Worst Stock: Detroit-based GM, the largest US automaker, is the worst performer in the Dow Jones Industrial Average in the past 12 months, losing 83 per cent of its value through yesterday. The automaker dropped 20 cents, or 3.1 per cent, to $6.34 at 10:40 am in New York Stock Exchange composite trading.
Dearborn, Michigan-based Ford, which dropped 74 per cent during the past year, fell 8 cents, or 3.7 per cent, to $2.09.
GM is trying to sell a medium-duty truck unit, a French factory and its Hummer brand to raise cash. Chrysler, which has paced the US industry so far this year with a 25 per cent sales decline, has a goal of selling more than $1 billion in assets this year, including its Dodge Viper sports car.
US auto deliveries may fall to an annual rate as low as 10 million vehicles this quarter and as low as 11 million next year, Himanshu Patel, an analyst at JPMorgan Chase & Co in New York, wrote in a report yesterday. His 2009 estimate would be the lowest rate since 1982. US sales were 16.1 million last year.
By the second quarter, GM may fall below the $12.5 billion cash reserve the automaker needs to pay its bills and will need asset sales, government loans, new debt or cash from a merger with Chrysler to get through the rest of the year.

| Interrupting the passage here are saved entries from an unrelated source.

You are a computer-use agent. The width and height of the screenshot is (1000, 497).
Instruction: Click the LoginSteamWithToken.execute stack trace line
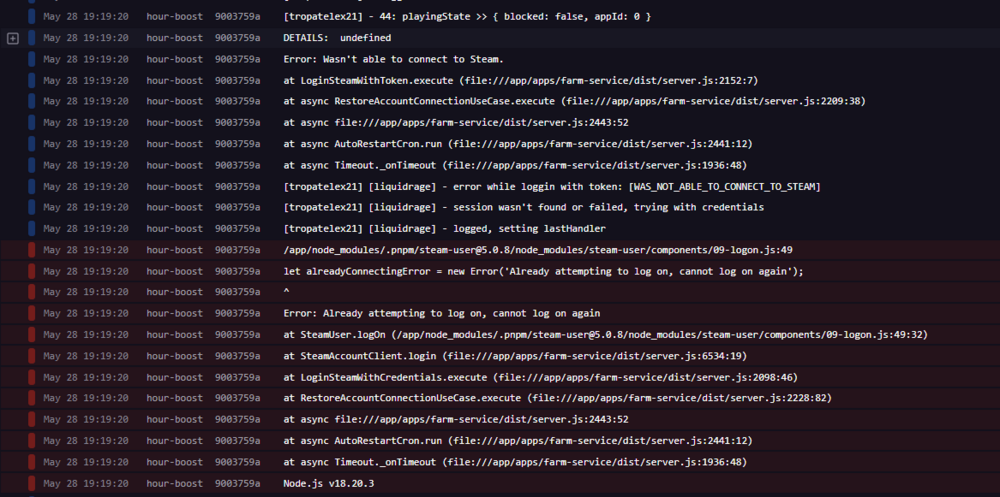pos(519,80)
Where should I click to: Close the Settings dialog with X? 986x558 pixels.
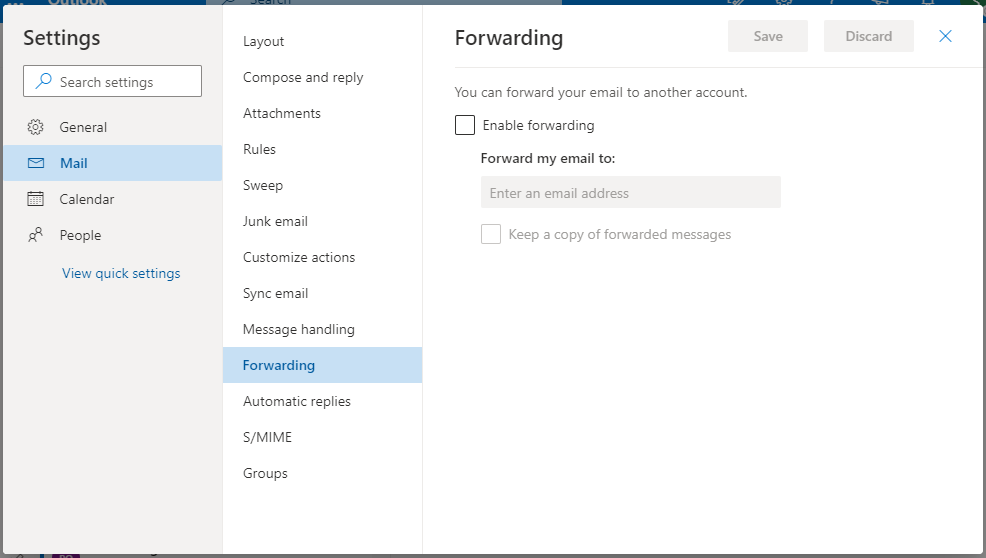[x=945, y=36]

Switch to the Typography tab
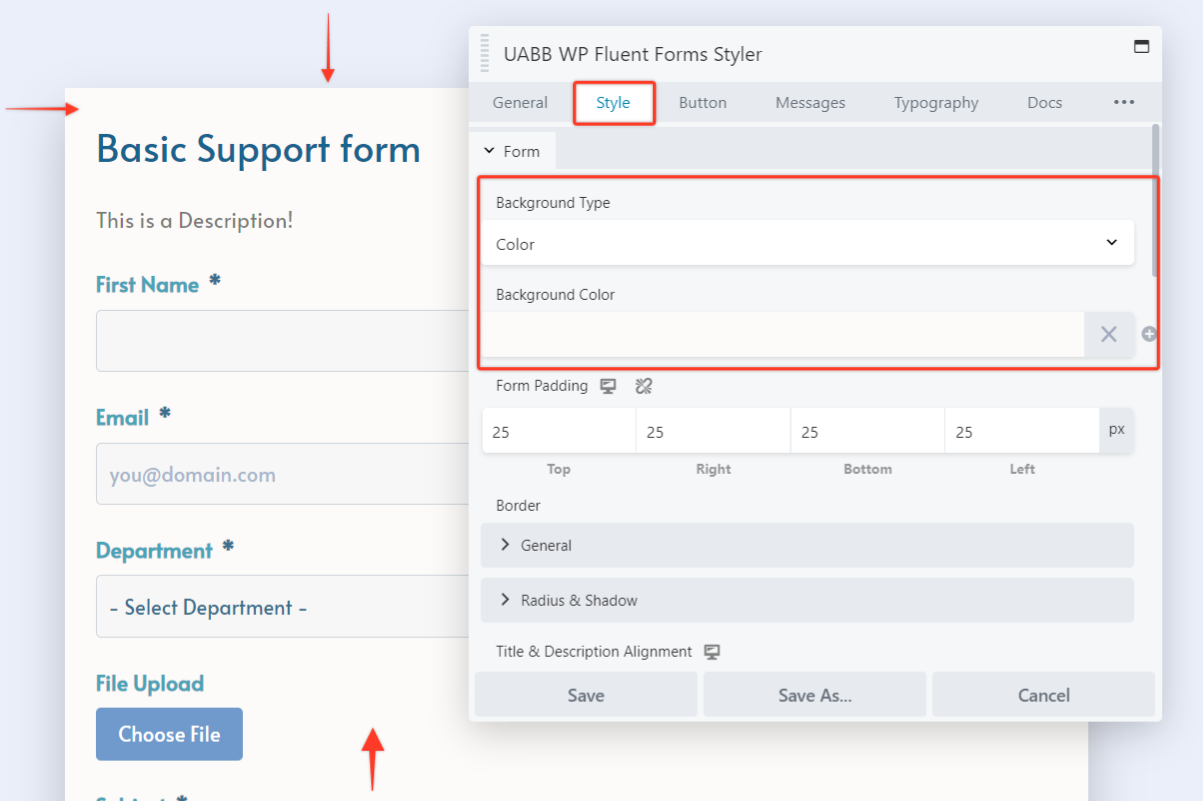[936, 102]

Kerkorian's Loss: “The time horizon is extended for any potential turnaround” for automakers, said Pete Hastings, a fixed-income securities analyst at Morgan Keegan Inc. in Memphis, Tennessee. “I've been saying for months we are in a moderate recession. I'm not sure that everybody was on board with that view not too long ago.”
Kerkorian, based in Las Vegas, is unwinding his Ford stake after the value of his $995 million holding shrunk by two-thirds and put his firm's gambling investments at risk. Kerkorian also was concerned about departures of senior Ford executives such as Chief Financial Officer Don Leclair, the Detroit News reported today, citing a person close to Kerkorian.

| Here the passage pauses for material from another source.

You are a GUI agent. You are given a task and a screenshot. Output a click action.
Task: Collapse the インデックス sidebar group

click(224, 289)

Last week, Ford's collapsing stock price forced Kerkorian to pledge another 50 million shares of his MGM Mirage casino company to back the $600 million credit line used to buy into the second-largest US automaker.

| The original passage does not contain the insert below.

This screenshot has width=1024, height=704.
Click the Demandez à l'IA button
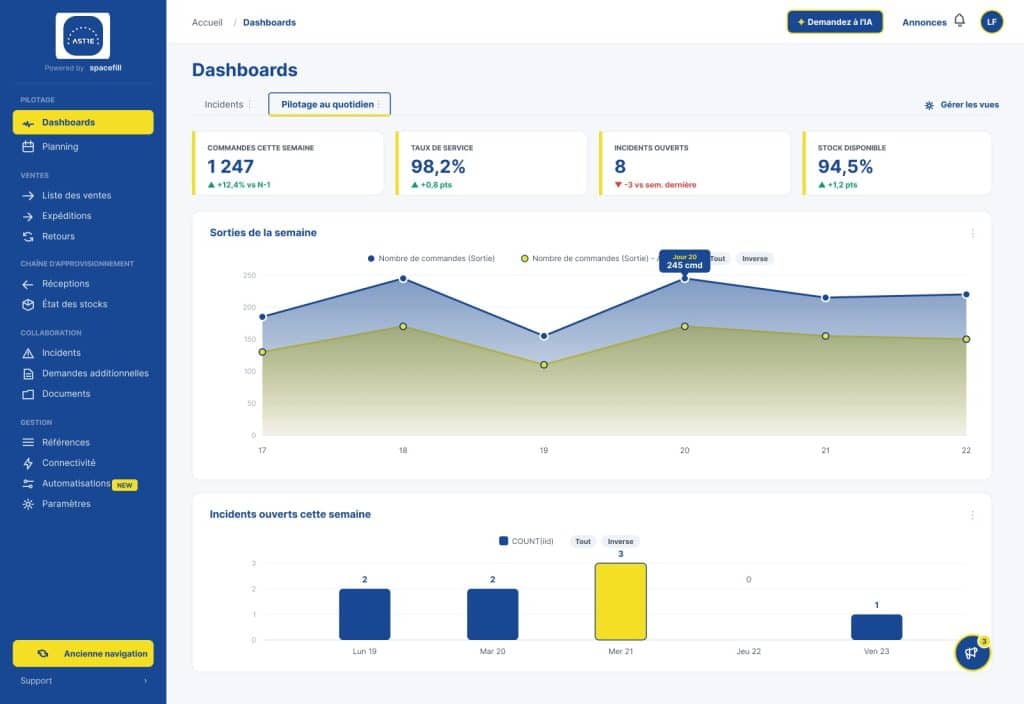pos(835,22)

Merger Talks: “It's fair to say that a large investor in Ford that not too long ago was making positive statements about their turnaround prospects has decided to put their money elsewhere is not a good sign,” said Bob Schulz, credit analyst with Standard & Poor's Ratings Service in New York.
Cerberus's discussions with GM are focused on combining auto production with Chrysler, and a transaction may not include Chrysler Financial, according to two people familiar with the matter, who asked not to be identified because the talks are private. The New York-based firm would keep Chrysler Financial and GMAC LLC, the people said.
Cerberus is also talking to automakers including Renault SA and Nissan Motor Co, the people said. Nissan, Japan's third-largest automaker, may take a 20 per cent stake in Chrysler to bring the company into the Renault-Nissan alliance, the Detroit News reported today, citing people familiar with the talks. Renault is France's second-biggest automaker.
Not Interested: Fixing automakers has proved too difficult for many private-equity investors, said Randal Stephenson, a senior managing director with Pali Capital in New York. Private-equity firms are more likely to eye distressed debt in the current markets and large deals aren't possible given that credit is difficult to come by, he said.
“In the new world order, it's not going to be enough to do the private-equity investment of old,” said Stephenson, who oversees the firm's mergers and acquisitions group. “You can't do financial engineering on automakers because they are so messed up.”
GM has posted $69.8 billion in losses since its last annual profit, in 2004. Ford has lost $23.9 billion since 2005.